Given estimates for mean and covariance from this routine, you can estimate standard errors with the companion routine `ecmnstd`.

### Convergence

The ECM algorithm does not work for all patterns of missing values. Although it works in most cases, it can fail to converge if the covariance becomes singular. If this occurs, plots of the log-likelihood function tend to have a constant upward slope over many iterations as the log of the negative determinant of the covariance goes to zero. In some cases, the objective fails to converge due to machine precision errors. No general theory of missing data patterns exists to determine these cases. An example of a known failure occurs when two time series are proportional wherever both series contain nonmissing values.

## References

[1] Little, Roderick J. A. and Donald B. Rubin. Statistical Analysis with Missing Data. 2nd Edition. John Wiley & Sons, Inc., 2002.

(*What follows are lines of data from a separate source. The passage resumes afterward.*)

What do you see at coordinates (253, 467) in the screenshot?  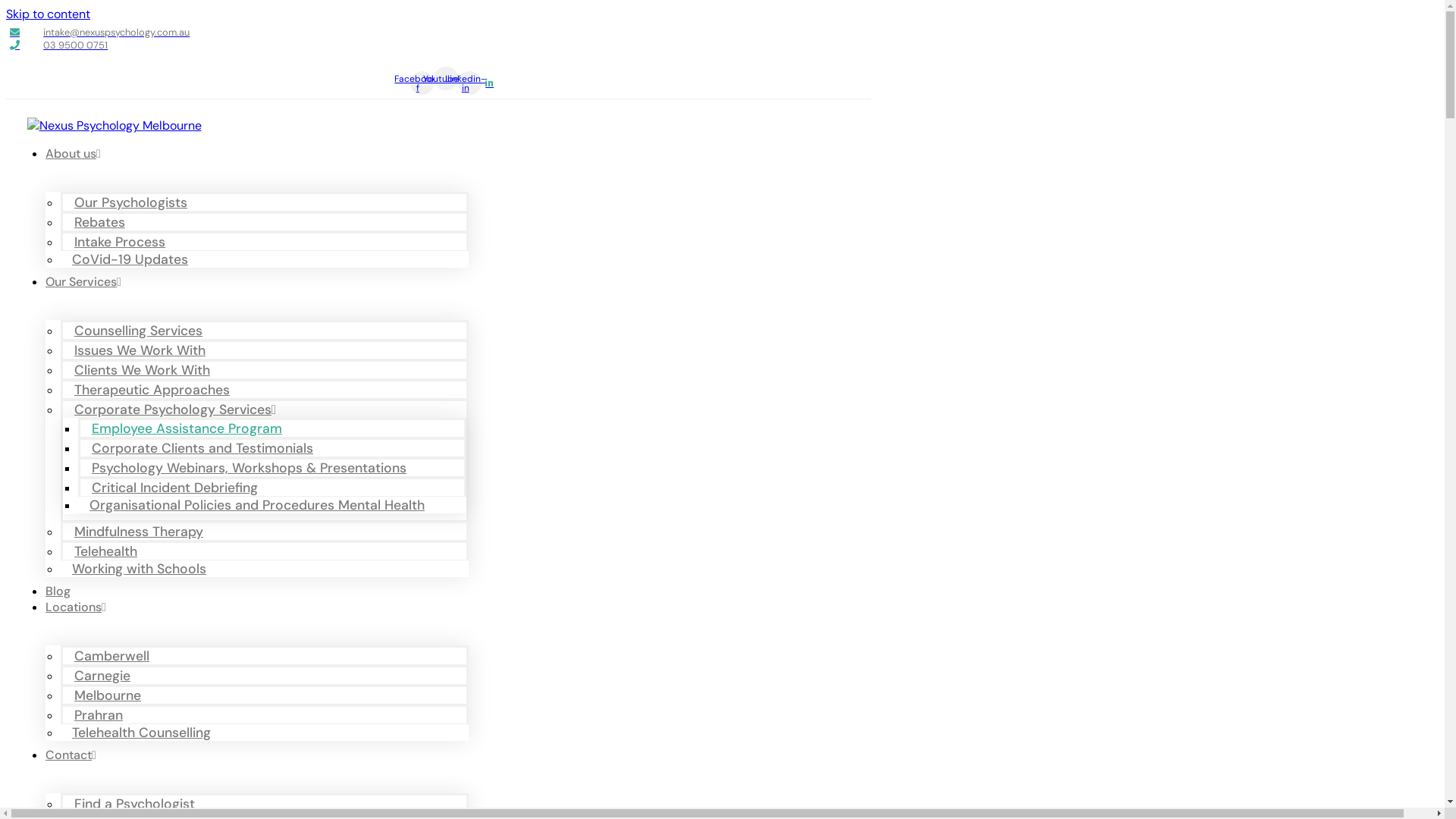 I see `'Psychology Webinars, Workshops & Presentations'` at bounding box center [253, 467]. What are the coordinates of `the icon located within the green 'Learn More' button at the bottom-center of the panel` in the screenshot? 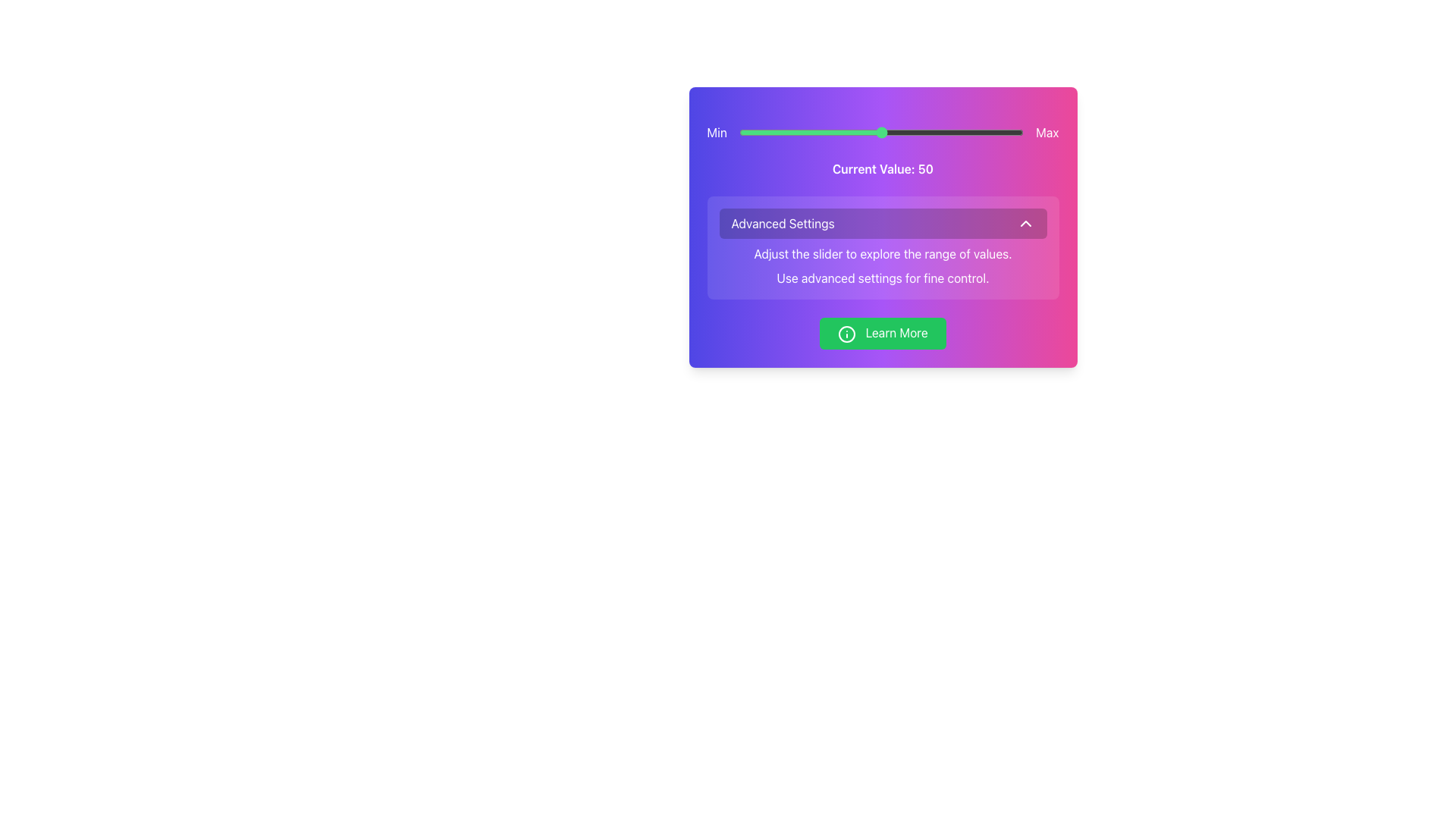 It's located at (846, 333).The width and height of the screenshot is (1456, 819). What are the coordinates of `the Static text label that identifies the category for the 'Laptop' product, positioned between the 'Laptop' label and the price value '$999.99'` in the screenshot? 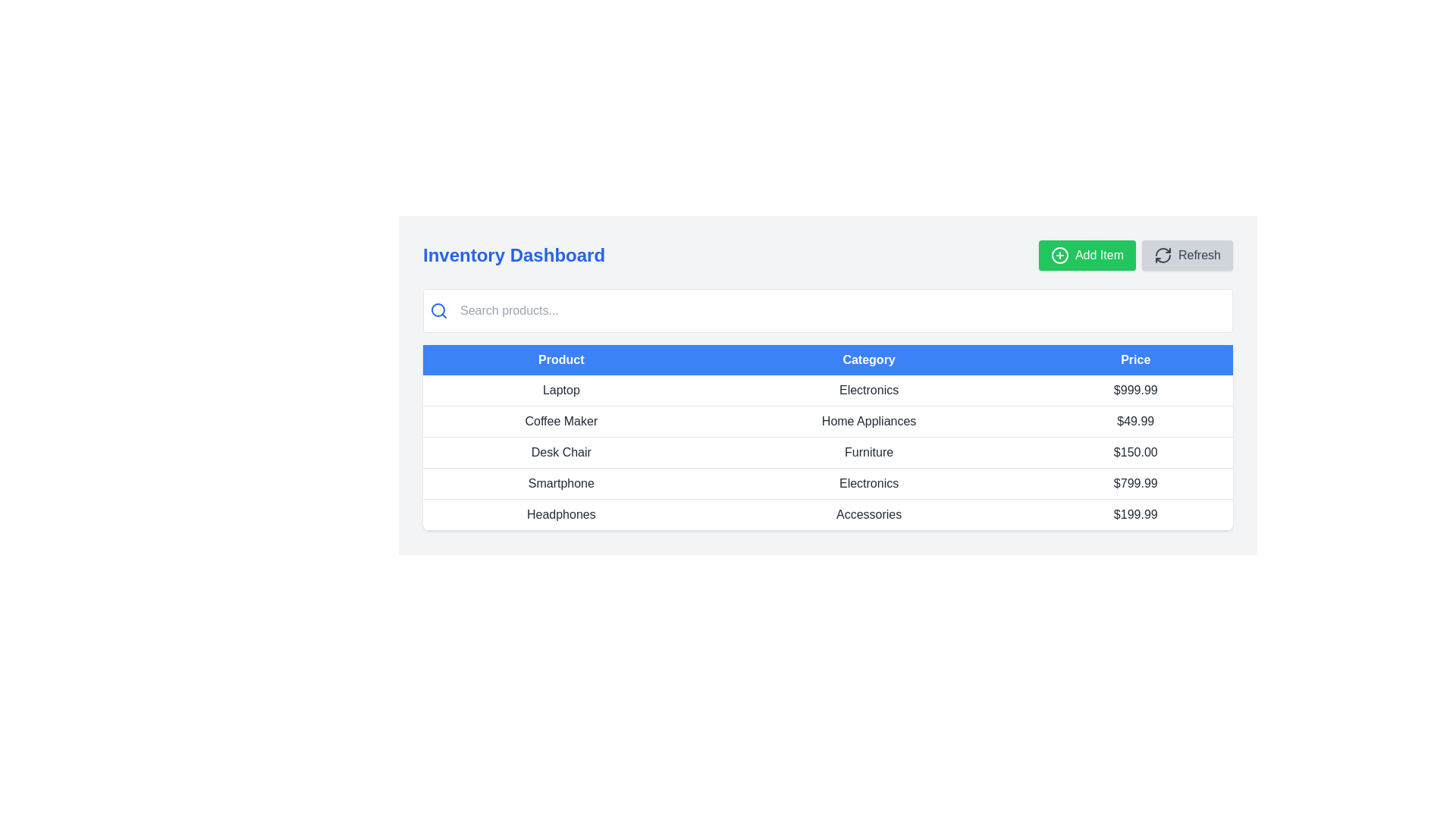 It's located at (869, 390).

[2] Meng, Xiao-Li and Donald B. Rubin. “Maximum Likelihood Estimation via the ECM Algorithm.” Biometrika. Vol. 80, No. 2, 1993, pp. 267–278.

[3] Sexton, Joe and Anders Rygh Swensen. “ECM Algorithms that Converge at the Rate of EM.” Biometrika. Vol. 87, No. 3, 2000, pp. 651–662.

[4] Dempster, A. P., N. M. Laird, and Donald B. Rubin. “Maximum Likelihood from Incomplete Data via the EM Algorithm.” Journal of the Royal Statistical Society. Series B, Vol. 39, No. 1, 1977, pp. 1–37.